- _WHAT THE TASK ASKS_:
Starting at the line that contains "The width and" and ending after the line that contains "dataset-link: Dataset is", rewrite those lines as a numbered list, leaving out any blank lines.

━━━━━ AVAILABLE DATA

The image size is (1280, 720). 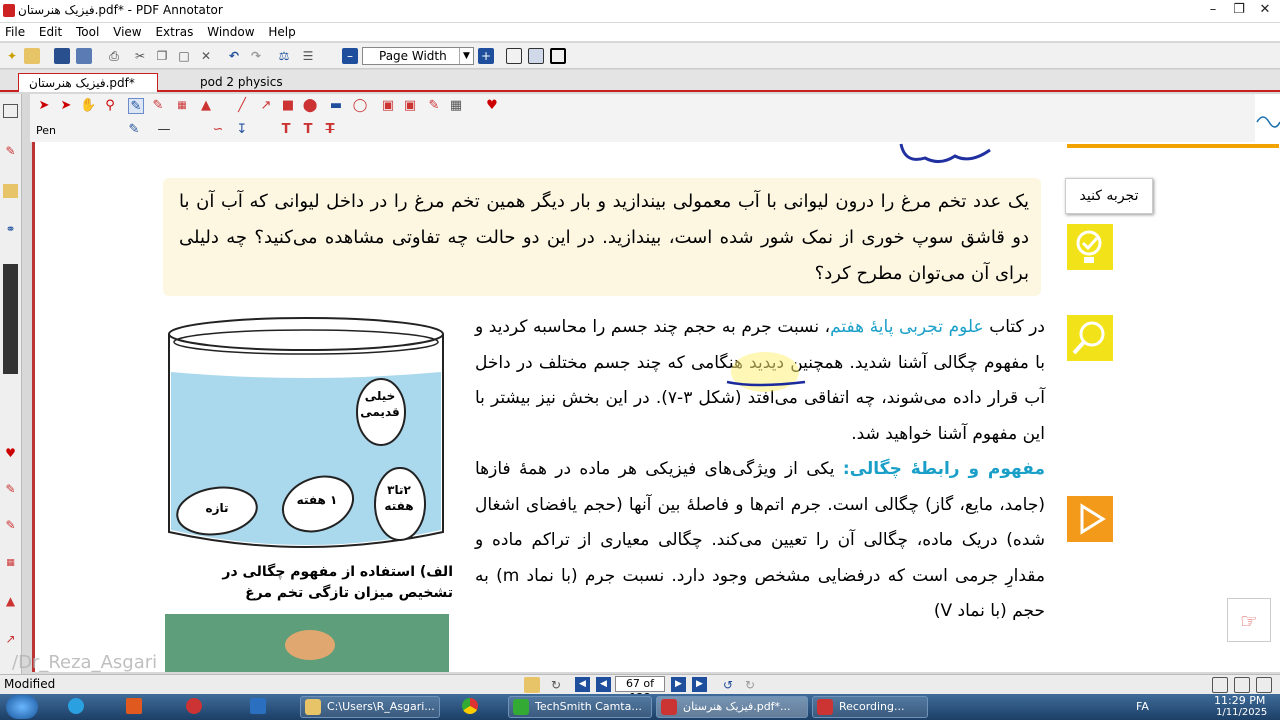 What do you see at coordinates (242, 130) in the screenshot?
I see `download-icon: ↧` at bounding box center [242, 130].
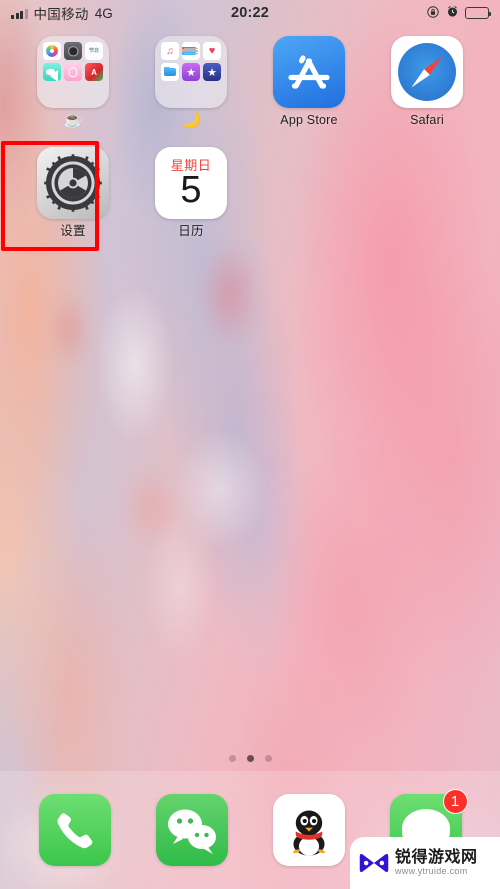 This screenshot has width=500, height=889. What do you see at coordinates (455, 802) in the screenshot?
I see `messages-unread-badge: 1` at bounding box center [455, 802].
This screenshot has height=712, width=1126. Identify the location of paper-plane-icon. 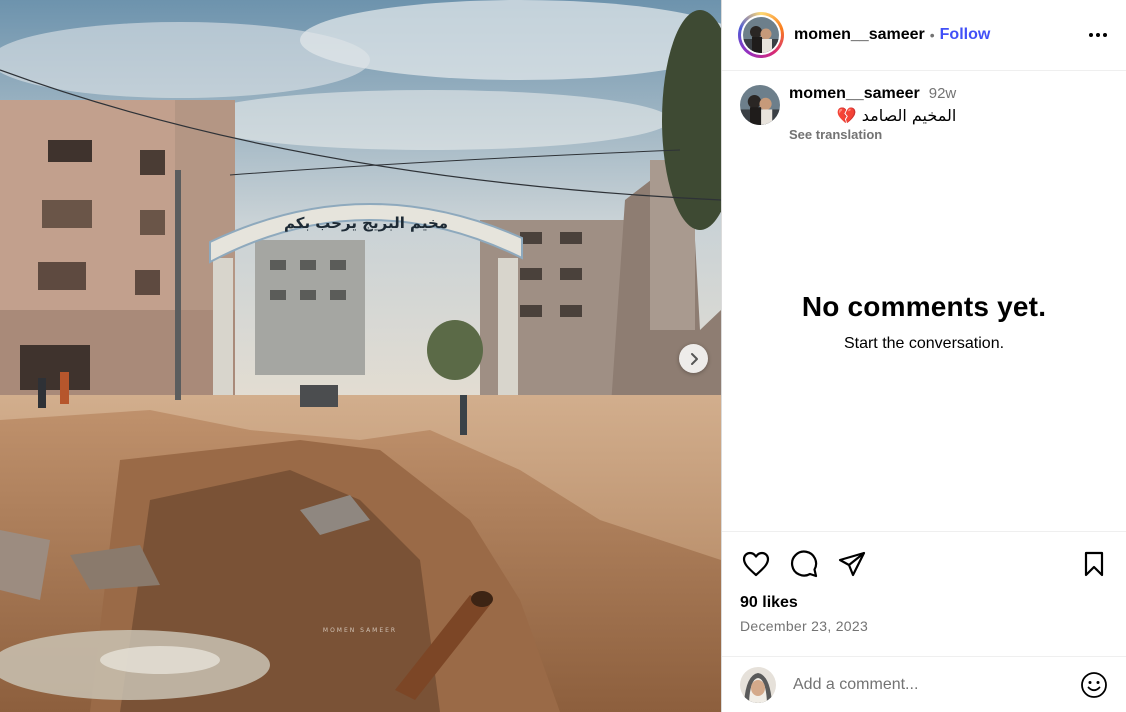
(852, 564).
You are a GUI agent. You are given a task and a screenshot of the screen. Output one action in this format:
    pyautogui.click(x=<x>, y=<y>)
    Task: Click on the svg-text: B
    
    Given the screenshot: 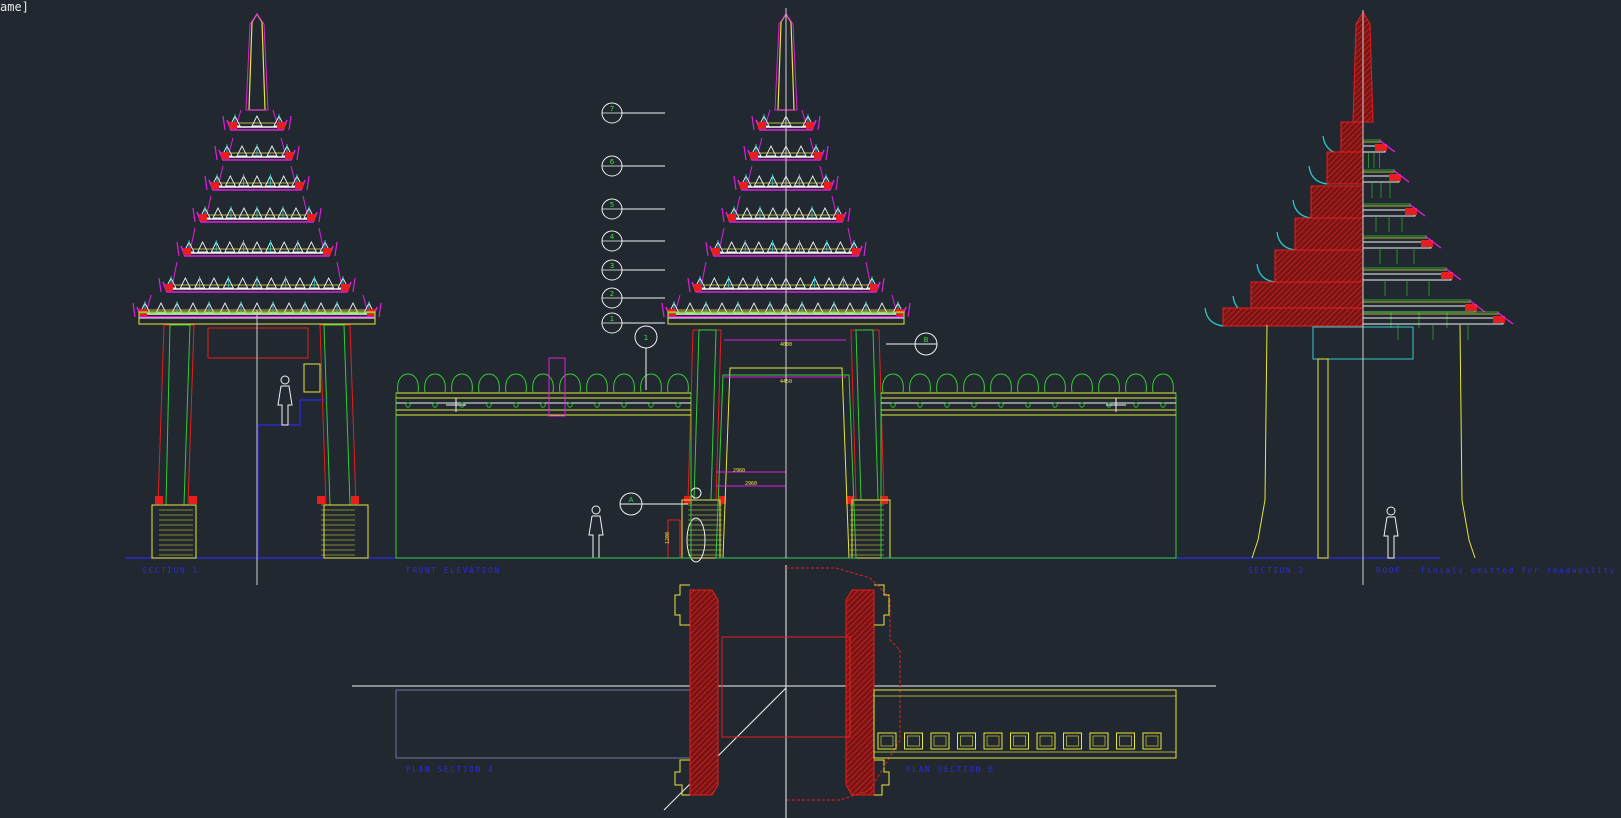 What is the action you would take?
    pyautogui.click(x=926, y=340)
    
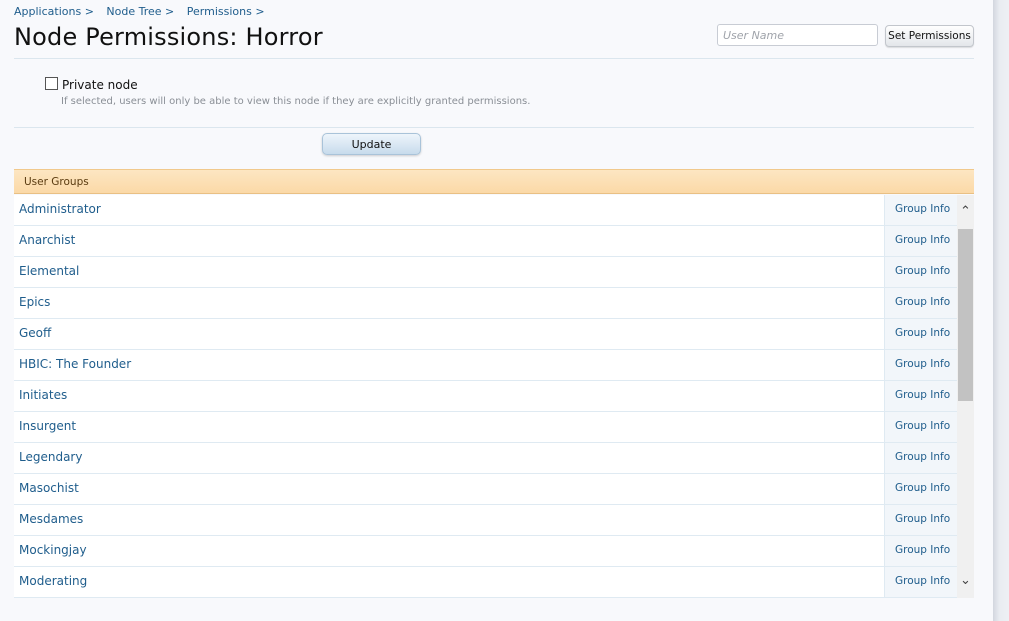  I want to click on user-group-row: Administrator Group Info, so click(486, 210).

━━━━━━━━━━
━━━━━ AVAILABLE DATA

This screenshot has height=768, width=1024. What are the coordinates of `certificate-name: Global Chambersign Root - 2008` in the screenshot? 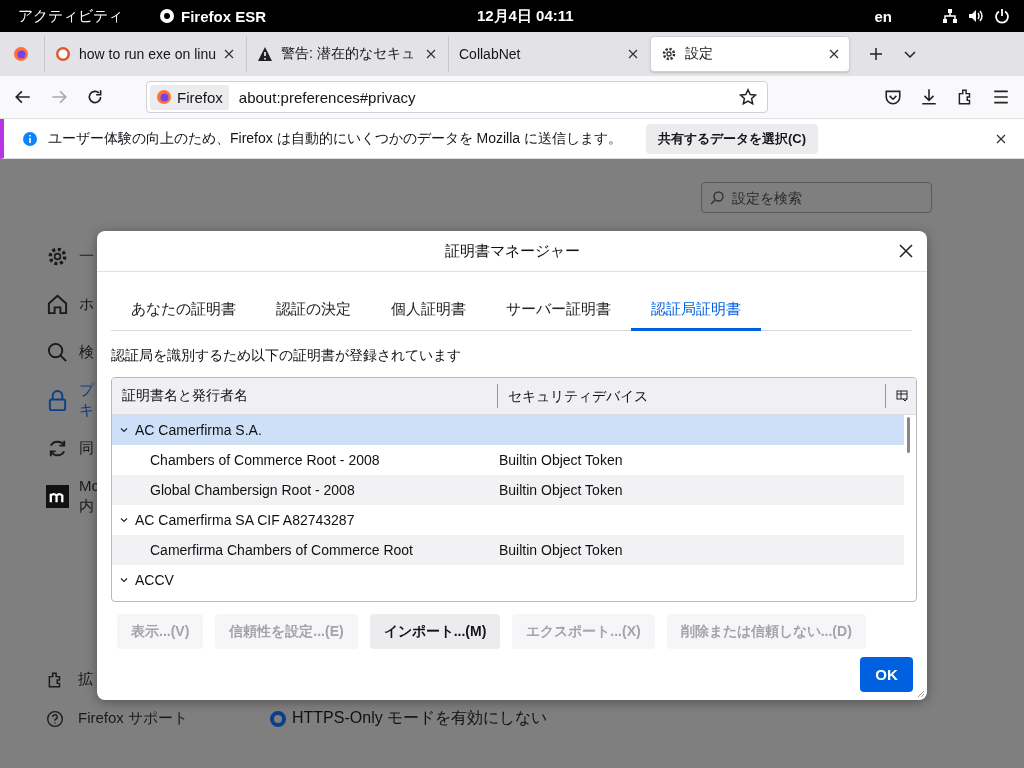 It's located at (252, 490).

━━━━━━━━━━
━━━━━ AVAILABLE DATA

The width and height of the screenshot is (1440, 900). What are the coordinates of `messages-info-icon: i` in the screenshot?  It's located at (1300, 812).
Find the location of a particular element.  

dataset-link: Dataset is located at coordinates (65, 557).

━━━━━━━━━━

- _RESULT OF THIS TASK_:
1. The width and height of the screenshot is (1440, 900). What are the coordinates of `messages-info-icon: i` in the screenshot?  It's located at (1300, 812).
2. Find the location of a particular element.  
3. dataset-link: Dataset is located at coordinates (65, 557).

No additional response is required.